START DATA FOR ANALYSIS

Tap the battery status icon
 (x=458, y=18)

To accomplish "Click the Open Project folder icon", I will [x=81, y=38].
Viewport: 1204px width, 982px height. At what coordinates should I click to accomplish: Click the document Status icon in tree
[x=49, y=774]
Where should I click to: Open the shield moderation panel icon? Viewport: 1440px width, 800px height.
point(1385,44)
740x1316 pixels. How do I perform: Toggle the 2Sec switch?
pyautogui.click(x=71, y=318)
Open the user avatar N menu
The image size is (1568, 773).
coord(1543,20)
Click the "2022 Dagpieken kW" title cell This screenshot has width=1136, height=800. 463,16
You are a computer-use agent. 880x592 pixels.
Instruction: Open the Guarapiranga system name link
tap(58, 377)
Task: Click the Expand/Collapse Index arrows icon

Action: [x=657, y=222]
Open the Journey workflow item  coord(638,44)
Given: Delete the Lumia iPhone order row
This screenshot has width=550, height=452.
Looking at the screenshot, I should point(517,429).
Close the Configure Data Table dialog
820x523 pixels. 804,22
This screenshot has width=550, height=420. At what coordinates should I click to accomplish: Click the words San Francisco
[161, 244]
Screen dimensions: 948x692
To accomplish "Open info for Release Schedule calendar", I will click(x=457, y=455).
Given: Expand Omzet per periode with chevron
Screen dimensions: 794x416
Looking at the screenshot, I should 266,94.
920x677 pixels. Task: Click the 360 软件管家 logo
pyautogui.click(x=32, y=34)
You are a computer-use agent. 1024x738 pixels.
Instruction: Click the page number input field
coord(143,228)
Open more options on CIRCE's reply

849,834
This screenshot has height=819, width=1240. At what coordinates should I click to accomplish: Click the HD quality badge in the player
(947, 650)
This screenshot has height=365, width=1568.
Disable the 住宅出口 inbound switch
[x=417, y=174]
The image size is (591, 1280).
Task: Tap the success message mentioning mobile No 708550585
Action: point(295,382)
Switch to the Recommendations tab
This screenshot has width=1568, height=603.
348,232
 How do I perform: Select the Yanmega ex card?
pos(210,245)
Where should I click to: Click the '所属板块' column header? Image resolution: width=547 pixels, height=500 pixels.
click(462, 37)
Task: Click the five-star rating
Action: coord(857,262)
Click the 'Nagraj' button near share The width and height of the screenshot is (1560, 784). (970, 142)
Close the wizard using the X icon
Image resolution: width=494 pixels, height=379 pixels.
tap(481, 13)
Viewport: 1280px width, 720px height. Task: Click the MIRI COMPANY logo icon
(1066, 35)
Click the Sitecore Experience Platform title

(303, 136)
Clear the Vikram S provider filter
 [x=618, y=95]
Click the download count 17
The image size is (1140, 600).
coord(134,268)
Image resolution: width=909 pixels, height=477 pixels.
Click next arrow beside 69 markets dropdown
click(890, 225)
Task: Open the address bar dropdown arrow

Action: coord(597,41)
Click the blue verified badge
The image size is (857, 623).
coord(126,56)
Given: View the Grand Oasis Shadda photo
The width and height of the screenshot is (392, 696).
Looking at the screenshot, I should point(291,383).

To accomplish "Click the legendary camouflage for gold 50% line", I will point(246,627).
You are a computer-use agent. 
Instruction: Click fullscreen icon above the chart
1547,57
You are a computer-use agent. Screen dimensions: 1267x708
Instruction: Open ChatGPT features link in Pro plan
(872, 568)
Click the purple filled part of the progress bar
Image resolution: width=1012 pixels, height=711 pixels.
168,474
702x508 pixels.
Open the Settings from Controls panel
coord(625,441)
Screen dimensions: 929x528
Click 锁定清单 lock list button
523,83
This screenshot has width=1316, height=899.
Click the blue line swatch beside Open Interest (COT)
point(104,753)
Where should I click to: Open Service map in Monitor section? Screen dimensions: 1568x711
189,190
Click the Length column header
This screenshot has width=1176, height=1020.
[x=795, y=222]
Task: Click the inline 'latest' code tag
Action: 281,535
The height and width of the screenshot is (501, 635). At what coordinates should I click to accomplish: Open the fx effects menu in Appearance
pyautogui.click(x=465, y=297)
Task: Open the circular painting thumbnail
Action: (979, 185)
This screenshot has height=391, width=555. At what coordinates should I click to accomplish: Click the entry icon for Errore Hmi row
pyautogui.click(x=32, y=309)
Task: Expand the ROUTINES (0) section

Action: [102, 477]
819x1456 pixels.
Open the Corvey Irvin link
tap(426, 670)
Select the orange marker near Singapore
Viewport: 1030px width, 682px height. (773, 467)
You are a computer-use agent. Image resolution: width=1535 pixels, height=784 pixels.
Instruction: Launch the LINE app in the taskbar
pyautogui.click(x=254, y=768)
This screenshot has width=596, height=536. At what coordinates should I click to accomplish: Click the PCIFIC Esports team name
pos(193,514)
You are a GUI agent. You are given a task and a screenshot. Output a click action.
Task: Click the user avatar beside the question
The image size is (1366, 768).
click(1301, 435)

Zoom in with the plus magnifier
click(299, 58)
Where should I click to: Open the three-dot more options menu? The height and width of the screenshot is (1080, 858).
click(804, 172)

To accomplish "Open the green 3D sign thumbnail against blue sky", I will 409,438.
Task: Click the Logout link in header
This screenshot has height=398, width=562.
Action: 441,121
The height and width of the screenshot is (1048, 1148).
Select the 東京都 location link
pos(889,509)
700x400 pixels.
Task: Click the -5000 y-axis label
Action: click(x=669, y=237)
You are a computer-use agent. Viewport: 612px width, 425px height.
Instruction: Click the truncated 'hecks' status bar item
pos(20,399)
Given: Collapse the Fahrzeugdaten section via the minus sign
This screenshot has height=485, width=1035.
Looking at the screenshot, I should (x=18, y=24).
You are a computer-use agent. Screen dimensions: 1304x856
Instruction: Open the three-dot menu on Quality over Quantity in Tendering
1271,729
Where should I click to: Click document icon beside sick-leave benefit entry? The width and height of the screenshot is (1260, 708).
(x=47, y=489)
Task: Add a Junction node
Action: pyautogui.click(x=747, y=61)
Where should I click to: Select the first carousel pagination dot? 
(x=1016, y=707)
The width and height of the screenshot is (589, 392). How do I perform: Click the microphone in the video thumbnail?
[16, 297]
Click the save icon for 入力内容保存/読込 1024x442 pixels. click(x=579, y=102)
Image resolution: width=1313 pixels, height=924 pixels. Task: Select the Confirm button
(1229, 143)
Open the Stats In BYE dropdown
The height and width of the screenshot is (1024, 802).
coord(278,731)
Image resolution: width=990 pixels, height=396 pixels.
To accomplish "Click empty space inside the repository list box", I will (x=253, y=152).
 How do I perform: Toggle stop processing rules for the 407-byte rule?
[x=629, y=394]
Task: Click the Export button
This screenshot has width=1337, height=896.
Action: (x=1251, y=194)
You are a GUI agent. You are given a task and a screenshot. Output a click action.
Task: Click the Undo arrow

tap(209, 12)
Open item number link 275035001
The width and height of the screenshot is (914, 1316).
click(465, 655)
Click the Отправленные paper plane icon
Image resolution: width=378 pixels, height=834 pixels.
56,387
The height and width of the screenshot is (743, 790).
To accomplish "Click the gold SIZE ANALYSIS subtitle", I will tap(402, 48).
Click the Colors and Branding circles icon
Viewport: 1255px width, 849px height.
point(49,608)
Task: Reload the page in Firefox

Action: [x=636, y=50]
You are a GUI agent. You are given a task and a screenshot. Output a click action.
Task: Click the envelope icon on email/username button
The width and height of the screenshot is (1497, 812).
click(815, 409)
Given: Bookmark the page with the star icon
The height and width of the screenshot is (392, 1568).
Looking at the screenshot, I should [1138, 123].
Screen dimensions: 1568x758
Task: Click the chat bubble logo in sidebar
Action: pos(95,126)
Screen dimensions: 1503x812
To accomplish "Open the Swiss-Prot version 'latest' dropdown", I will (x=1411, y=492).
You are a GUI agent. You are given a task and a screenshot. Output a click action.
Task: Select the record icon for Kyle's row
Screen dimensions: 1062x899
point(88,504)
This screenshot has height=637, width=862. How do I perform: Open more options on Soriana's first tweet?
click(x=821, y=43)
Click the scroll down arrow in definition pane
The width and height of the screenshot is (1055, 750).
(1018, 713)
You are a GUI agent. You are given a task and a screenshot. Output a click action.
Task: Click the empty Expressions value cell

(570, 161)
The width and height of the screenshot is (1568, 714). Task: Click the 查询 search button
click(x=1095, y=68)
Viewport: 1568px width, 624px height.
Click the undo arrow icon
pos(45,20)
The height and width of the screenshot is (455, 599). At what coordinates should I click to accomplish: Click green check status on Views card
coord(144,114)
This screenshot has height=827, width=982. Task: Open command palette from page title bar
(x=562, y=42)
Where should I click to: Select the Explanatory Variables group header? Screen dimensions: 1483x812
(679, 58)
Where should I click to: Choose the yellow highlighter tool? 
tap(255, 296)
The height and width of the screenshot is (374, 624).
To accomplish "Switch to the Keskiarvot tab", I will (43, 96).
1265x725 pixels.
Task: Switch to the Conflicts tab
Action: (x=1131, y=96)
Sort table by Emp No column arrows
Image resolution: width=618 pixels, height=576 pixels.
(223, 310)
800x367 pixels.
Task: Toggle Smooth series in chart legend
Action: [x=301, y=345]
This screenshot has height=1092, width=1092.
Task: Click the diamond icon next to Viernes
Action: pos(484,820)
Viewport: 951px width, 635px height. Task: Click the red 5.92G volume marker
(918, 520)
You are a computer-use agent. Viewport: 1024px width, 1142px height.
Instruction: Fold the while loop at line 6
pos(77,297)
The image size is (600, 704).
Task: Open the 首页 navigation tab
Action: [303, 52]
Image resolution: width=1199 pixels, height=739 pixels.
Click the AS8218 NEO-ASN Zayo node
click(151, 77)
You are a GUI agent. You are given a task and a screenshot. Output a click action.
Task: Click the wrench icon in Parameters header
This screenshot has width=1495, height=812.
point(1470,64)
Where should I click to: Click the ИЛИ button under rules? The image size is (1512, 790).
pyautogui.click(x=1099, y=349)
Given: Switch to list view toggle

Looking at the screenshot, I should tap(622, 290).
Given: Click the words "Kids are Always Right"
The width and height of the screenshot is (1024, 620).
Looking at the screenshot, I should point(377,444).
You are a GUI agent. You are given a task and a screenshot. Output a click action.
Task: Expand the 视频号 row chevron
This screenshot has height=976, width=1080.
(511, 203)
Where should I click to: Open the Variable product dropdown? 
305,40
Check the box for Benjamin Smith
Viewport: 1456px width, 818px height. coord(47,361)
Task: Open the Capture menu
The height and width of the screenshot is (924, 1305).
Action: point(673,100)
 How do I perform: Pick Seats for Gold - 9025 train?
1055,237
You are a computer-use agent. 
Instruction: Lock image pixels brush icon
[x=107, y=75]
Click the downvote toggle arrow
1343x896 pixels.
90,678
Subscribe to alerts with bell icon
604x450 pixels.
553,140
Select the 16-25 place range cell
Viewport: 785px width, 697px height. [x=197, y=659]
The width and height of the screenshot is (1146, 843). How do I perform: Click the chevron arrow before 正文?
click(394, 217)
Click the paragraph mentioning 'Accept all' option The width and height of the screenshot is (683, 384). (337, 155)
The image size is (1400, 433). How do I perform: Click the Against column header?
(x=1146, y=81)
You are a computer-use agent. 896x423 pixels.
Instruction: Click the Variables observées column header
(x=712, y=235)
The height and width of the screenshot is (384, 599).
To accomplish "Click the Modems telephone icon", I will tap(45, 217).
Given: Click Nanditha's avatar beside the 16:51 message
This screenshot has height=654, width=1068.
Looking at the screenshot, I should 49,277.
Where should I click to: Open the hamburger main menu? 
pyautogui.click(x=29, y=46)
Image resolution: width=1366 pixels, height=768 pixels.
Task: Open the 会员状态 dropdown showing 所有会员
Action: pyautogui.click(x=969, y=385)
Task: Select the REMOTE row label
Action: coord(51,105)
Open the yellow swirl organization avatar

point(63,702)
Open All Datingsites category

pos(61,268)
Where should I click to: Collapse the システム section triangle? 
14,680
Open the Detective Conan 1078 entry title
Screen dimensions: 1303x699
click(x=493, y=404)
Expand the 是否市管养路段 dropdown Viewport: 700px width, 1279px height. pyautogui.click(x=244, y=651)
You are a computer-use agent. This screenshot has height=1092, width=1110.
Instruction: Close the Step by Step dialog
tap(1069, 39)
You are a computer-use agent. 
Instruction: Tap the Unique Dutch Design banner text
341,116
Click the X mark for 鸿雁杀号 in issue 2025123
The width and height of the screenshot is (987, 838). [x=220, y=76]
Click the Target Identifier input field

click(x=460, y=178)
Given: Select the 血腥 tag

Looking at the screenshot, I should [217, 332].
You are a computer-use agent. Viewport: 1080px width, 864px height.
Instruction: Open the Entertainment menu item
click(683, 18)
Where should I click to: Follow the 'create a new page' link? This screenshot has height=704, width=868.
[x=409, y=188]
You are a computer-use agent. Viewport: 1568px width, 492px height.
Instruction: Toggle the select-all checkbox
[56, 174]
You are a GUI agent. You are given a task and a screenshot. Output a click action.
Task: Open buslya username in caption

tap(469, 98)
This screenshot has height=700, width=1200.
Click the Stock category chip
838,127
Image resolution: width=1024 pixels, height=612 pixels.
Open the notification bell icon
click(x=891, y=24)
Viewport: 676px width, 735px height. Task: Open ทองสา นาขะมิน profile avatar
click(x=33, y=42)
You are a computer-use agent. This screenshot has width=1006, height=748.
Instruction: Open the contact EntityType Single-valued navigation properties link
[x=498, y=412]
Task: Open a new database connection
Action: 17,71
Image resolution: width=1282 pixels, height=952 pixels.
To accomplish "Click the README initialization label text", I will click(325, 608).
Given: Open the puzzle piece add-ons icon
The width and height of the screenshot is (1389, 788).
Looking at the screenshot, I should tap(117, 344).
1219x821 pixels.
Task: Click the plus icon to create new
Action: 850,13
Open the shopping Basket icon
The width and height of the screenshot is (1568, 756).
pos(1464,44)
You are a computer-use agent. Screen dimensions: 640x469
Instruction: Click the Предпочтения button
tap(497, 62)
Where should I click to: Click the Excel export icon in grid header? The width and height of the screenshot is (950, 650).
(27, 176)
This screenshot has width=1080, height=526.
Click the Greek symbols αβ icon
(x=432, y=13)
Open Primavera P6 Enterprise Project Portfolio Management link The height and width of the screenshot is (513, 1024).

END DATA FOR ANALYSIS

WORK TO COMPLETE:
Only a number should be given: the count of lines above that contain the word "Project".

WRITTEN ANSWER:
2